The one downside to my strategy is that I don’t get to discover new music, while on the go, unless I flip on a radio (yes, radio stations do still exist). But I can live with that, particularly since I sit at a desk all day, giving me plenty of time to discover.

I can also see generations now growing up with 100% digital streaming and no CD catalog. For these folks, it might actually make a lot of sense to just dish out the cash for a premium service. However, the economics could still work out for mp3 acquisition, with some planning.

Back to a Hipster Past?

<side-story tangent> A few months ago, I’m waiting at the bus stop when a young guy, probably about 19 years old, walks up and stands next to me. He then proceeds to pull out what looked like a brand new Sony Walkman, pop in a fresh pair of AA batteries and look it over in amazement while pressing the various forward, rewind, and play buttons. From there, he pulls out a 1980’s Lee Iacocca book on tape, STILL IN THE WRAPPER, opens it up, and pops it in to the Walkman.
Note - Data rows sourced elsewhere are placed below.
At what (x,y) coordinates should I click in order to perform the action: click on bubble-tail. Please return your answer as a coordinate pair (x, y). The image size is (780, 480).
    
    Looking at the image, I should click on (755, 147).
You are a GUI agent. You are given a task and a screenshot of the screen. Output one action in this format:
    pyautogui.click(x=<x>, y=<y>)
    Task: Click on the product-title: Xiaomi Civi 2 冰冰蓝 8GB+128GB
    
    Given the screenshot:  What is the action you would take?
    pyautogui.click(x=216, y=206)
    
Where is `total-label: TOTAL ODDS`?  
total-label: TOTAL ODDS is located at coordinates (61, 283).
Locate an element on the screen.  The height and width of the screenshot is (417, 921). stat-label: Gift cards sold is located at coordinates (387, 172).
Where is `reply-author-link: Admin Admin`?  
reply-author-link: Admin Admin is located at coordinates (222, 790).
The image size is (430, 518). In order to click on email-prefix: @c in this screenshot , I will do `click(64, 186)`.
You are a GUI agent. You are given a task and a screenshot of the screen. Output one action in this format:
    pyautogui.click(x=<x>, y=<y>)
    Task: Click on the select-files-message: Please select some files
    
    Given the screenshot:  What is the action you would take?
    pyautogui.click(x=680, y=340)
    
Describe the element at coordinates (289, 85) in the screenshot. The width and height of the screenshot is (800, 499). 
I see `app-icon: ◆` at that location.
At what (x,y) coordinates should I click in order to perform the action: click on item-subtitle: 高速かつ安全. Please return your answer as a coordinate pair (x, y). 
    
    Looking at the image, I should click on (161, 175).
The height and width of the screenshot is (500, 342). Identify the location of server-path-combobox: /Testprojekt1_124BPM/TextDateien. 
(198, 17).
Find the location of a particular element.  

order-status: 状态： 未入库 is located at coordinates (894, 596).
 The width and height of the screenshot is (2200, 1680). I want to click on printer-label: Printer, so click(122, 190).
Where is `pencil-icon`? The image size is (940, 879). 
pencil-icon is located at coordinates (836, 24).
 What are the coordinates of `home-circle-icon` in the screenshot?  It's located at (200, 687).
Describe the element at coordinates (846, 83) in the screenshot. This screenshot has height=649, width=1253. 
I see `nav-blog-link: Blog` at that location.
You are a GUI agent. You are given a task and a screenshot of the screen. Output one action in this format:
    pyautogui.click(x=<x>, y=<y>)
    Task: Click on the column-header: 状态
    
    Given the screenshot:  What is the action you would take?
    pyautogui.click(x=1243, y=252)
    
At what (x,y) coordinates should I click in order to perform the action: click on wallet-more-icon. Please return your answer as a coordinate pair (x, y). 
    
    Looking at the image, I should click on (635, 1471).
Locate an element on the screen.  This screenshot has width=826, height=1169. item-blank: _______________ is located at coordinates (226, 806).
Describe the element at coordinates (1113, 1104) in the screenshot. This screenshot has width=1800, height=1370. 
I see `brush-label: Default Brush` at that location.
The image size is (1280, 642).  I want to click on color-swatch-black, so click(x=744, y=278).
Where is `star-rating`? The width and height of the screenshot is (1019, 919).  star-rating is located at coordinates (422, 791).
The whole time, I’m mesmerized. My first thought was, “Is this a dream, and in it, I’ve overlaid the year 1984 on to my commute?”. My second thought was, “Am I in a prank show?”. My third thought was, “Is it actually possible that hipsters now look at Walkman and cassette tapes as hip?”. To this day, I still have no answer. Kids, do yourself a favor and never EVER touch a cassette player. You are not missing anything.

Anyhow, I thought I’d share how I have kept my music listening costs down and how others think about this and the strategies used. Would love to hear the cheapest way you have found to listen to your favorite music, uninterrupted. Fill those comments up!